Augmented reality, on the other hand, gives you a virtual layer in the real world that you're in, so instead of scuba diving in the water with the sharks with augmented reality it's just like you're at the aquarium. You're sitting in your living room, but you've got a bunch of fish swimming around in front of you. You're not transported anywhere, you don't have a mask on. I think it's a helpful way to think about it, I hope that somewhat made sense. I think if you are making or selling physical art whether it hangs on the wall, sits on a shelf, or it's a sculpture in the garden it just makes such a tremendous amount of sense, it's so powerful.
Let me further explain because, obviously, this is a podcast and we don't have the aid of visual things to go over. One of the most obvious examples of AR that pretty much everybody's seen and can relate to. Yes, there's the movie version of a fighter pilot, or a race car driver, or a motorcycle die where he's looking out of his helmet or his windshield and there's a display, a heads-up display. It's telling you how fast you're going. Or, in the fighter example, that there's the helicopter on your six. Everybody's seen that in a movie, that's an example of augmented reality. It's a layer on top of the real world that you're seeing.
The one you've probably seen most frequently recently, if you're on social media at all, is when people take selfies and they put the bunny ears on, or the cat face on, or the crown, or the tiara, or the monocle. Or they're a rabbit and you're eating carrots, or you're doing the face swap thing, or the little dog where his tongue rolls out and comes back into his mouth. Let's be honest, I see just as many parents doing that as I do small children, that is augmented reality. That's the one that people see most often.

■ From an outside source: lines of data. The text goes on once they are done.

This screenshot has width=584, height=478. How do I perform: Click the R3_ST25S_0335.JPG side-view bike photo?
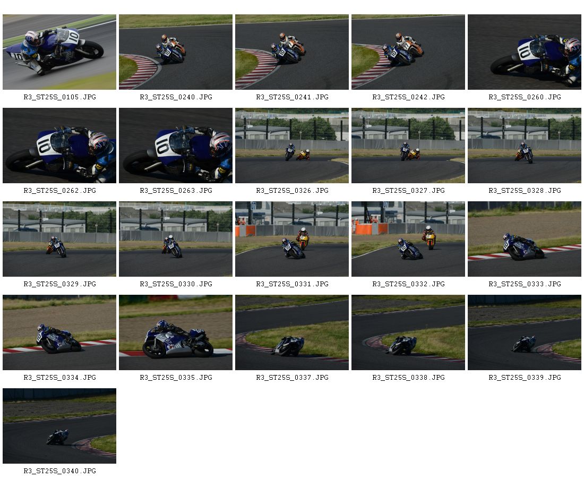[176, 332]
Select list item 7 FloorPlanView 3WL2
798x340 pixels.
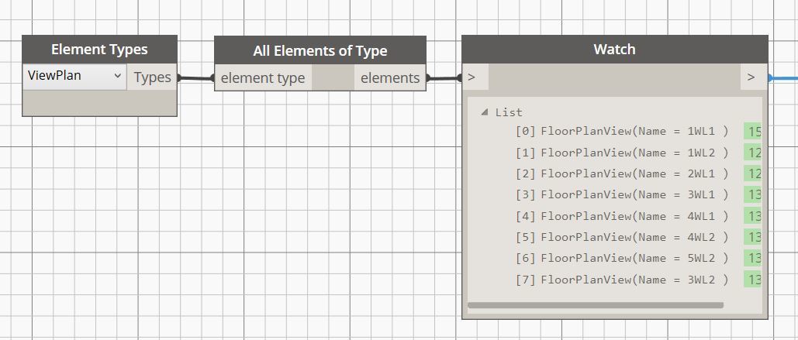pos(624,279)
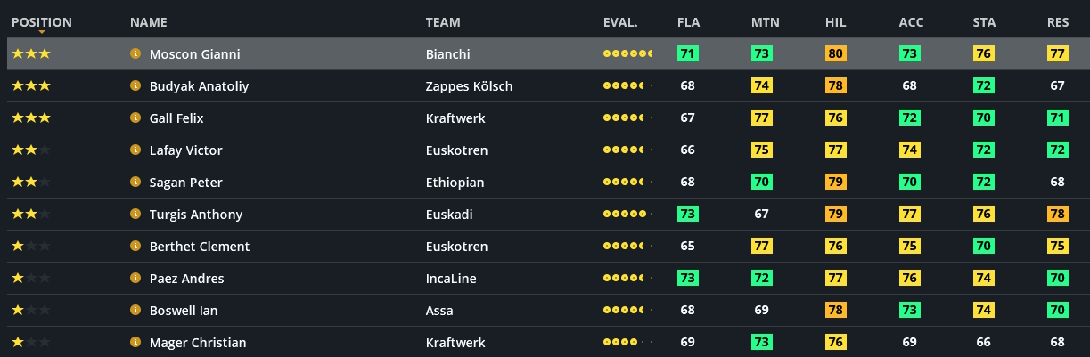Click the RES column header
The height and width of the screenshot is (357, 1090).
point(1058,22)
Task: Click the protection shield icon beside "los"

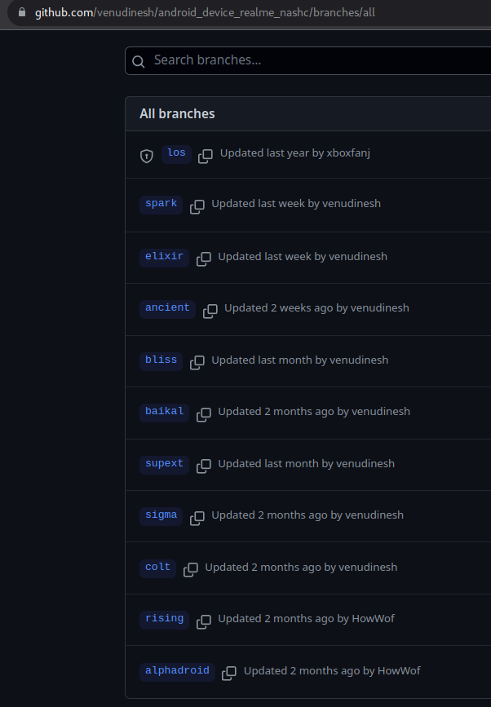Action: click(x=146, y=155)
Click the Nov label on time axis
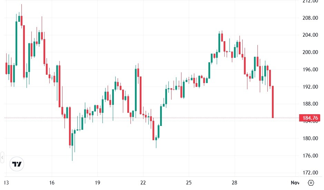Image resolution: width=324 pixels, height=190 pixels. tap(295, 182)
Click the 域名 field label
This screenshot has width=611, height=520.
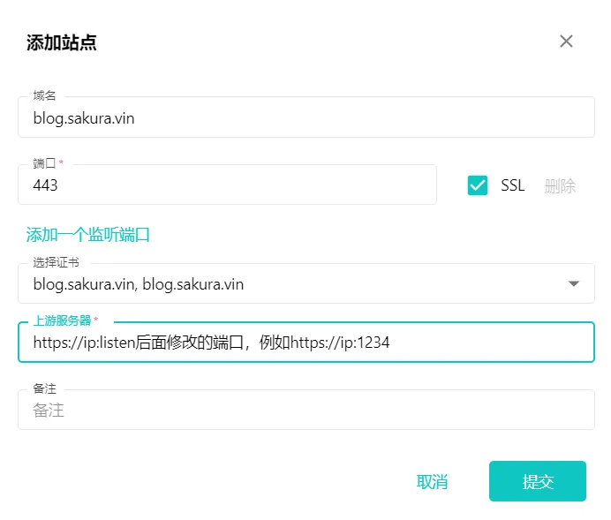[44, 95]
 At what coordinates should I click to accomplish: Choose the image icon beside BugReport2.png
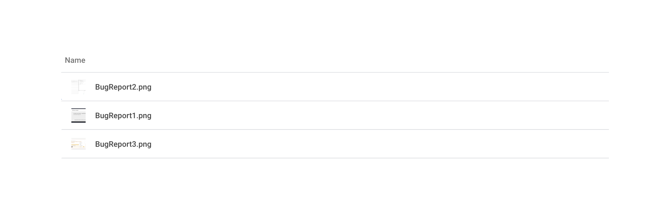click(78, 87)
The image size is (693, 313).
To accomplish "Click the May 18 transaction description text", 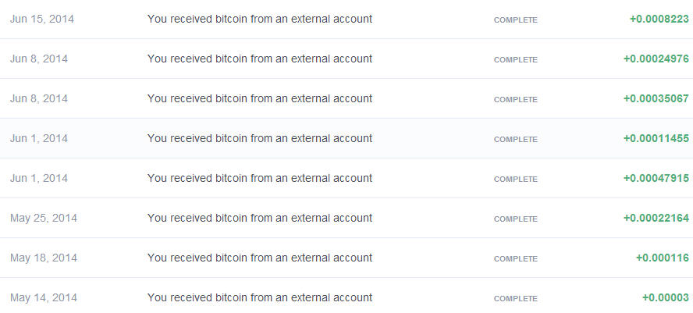I will (x=259, y=258).
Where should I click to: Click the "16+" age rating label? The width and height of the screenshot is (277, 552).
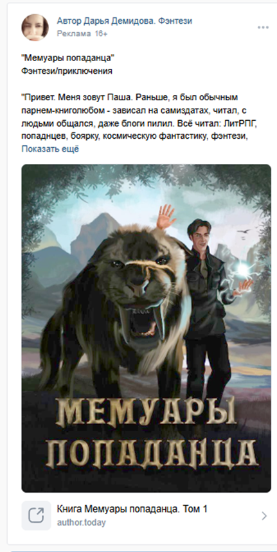(x=101, y=34)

I think, if you have any doubts whatsoever about whether or not it's the future, it's what's coming, I think a good practice is to always look at what the 800 pound gorillas are doing. Who am I talking about? I mean the Facebooks, the Googles. What are they doubling down on right now? What are they hammering? To a large extent, it's AR. AR is certainly here, VR that's got a ways to come. Nobody likes wearing a mask, that's just too weird. For this augmented reality where it's a blend of the real life, what you see and you just get this added layer of value it's absolutely coming.
The recent examples in tech land these days, these big companies, Facebook, Google, Apple, they have a yearly or a bi-yearly event where they build their hype cycle, they announce everything, and you get a window into what's to come for the company. I believe somewhere in May Facebook, I think it may have been both of them, both Facebook and, excuse me, Google had their events, F8 and Google IO, and then apple just had theirs in the last week.
Now, Facebook's was really interesting because their AR implementations was through Sephora and through Nike that they showed off. With Sephora, you can grab your phone, hold it up to your face, and rotate through the Sephora colors of lipstick on your lips before you buy them, pretty cool. With Nike, similar thing, you could see the shoes, rotate them around, scale them up, scale them down, play with them. That with less cool for me, but still cool. That was on the Facebook side.
On the Google side they announced in a future version of Google Maps coming soon to a Google phone near you, you can hold your phone up when you're walking through a city using Google Maps and instead of what direction am I supposed to go here on 50th Street, is it right or is it left, north or south? I can't tell, the phone's rotated wrong and it's just weird. You hold the camera of the phone up and arrows will say go left here, go left on 52nd Street, so I think that's really powerful. They also have this thing called Google Lens, which is amazing. You can hold it up to landmarks, and buildings, and various other things in our real, natural world and it'll spit out layers information on top of it almost like a visual search engine. Instead of typing or talking something you hold it up, the camera sees what it is, and it tells you what it is. Those were their versions of AR, which are pretty impressive.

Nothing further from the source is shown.